Most software engineers have never built in payments.
This is probably good for their mental health. But it means they’ve never been forced to confront what software actually is: a set of promises to the real world, where the real world pushes back.
”It works” isn’t a state
In most domains, you can ship something, see it work, and move on. In payments, “it works” is a temporary observation. It means nothing until you’ve survived:
- Chargebacks from buyers who claim they never got what they paid for
- Fraudsters probing your checkout with stolen cards at 3am
- A processor changing their rules mid-quarter
- Reconciliation drift that you don’t notice until accounting asks why the numbers don’t match
Payments forces you to think in failure modes, not happy paths. And that’s a skill most engineers never develop.
The fraud never sleeps
Fraud is not a bug. It’s a business model on the other side of your API.

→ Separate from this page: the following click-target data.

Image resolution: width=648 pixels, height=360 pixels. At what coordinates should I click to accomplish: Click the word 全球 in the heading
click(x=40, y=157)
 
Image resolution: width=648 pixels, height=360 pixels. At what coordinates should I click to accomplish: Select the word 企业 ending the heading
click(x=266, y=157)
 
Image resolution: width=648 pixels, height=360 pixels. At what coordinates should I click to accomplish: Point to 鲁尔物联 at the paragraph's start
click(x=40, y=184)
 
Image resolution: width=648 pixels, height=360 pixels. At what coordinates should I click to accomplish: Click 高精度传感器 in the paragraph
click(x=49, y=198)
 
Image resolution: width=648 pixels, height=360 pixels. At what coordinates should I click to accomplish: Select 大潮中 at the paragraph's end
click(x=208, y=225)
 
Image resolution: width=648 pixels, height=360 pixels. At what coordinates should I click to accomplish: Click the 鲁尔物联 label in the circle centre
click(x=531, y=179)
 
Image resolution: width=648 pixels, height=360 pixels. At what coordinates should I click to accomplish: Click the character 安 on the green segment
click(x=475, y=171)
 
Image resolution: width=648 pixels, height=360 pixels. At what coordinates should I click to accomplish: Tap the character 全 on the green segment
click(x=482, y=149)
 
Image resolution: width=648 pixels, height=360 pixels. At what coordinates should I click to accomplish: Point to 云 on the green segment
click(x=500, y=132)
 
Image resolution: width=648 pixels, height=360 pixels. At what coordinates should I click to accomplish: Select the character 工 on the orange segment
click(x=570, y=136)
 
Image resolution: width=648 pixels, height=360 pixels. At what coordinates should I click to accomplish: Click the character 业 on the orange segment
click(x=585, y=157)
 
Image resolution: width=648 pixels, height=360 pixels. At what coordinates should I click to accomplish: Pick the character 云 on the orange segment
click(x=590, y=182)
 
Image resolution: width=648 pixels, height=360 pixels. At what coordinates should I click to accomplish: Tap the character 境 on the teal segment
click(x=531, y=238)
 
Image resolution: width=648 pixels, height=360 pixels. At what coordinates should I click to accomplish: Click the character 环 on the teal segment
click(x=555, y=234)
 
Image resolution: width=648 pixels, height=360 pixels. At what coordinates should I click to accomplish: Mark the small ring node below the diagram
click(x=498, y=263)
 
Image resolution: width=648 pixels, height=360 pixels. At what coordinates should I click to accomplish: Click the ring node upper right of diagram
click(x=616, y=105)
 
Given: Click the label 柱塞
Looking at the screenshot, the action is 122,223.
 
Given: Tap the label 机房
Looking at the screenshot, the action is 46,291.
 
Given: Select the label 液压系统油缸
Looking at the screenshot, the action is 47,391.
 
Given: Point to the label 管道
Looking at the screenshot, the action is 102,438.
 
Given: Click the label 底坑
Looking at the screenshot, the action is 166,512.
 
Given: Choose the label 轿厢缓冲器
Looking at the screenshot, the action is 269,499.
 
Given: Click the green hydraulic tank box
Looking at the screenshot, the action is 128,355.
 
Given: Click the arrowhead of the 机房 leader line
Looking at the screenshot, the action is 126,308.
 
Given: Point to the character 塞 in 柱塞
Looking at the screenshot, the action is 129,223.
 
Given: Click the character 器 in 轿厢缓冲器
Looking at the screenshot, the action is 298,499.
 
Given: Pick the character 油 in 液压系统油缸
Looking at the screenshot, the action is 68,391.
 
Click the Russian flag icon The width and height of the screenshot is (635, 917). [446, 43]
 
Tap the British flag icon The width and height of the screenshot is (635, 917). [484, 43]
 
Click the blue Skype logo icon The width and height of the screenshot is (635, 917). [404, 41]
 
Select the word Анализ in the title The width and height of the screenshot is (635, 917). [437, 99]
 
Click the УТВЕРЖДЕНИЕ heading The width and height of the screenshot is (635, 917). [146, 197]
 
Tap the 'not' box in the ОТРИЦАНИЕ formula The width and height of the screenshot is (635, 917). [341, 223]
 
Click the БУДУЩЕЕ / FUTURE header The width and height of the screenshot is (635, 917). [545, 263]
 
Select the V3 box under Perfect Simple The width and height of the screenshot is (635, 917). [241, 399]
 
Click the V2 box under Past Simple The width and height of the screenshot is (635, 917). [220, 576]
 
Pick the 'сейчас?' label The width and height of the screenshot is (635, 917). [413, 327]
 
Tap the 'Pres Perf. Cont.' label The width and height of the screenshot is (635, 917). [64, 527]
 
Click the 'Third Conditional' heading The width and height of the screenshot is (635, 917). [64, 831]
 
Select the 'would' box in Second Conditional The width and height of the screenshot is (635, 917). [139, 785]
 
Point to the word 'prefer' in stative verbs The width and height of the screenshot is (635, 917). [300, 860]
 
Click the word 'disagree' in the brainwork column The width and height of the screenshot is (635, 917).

There are people whose job is to find the cracks in your system. They’re often better funded and more motivated than your team. They iterate faster because they don’t have standups.
This changes how you think about software. You stop asking “does this work?” and start asking “how will this be exploited?”
Constraints are the feature
In payments, you can’t just do what you want. Banks have rules. Card networks have rules. Regulators have rules. Your processor has rules about the rules.
At first, this feels limiting. Then you realize: constraints force clarity.
When you can’t just add a feature because “it’s technically possible,” you have to actually think about whether it’s a good idea. Payments taught me that the best products aren’t the ones with the most flexibility—they’re the ones with the right constraints.
The reconciliation problem
Every payments company eventually discovers the reconciliation problem: the money you think you have is not the same as the money you actually have.
This sounds trivial. It isn’t. Reconciliation failures compound. A small drift today becomes an accounting nightmare in six months. The systems that survive are the ones that assume they’re wrong and build in continuous checking.
This is a generalizable lesson: any system that can get out of sync with reality will eventually get out of sync with reality. Build the feedback loops early.
What you learn
Building in payments teaches you:
- The happy path is a lie
- “It works” means nothing without durability
- Adversaries are part of the system
- Constraints force good decisions
- Reconciliation is a feature, not an afterthought
If you’ve never built in payments, find an excuse to. It’ll make you better at everything else.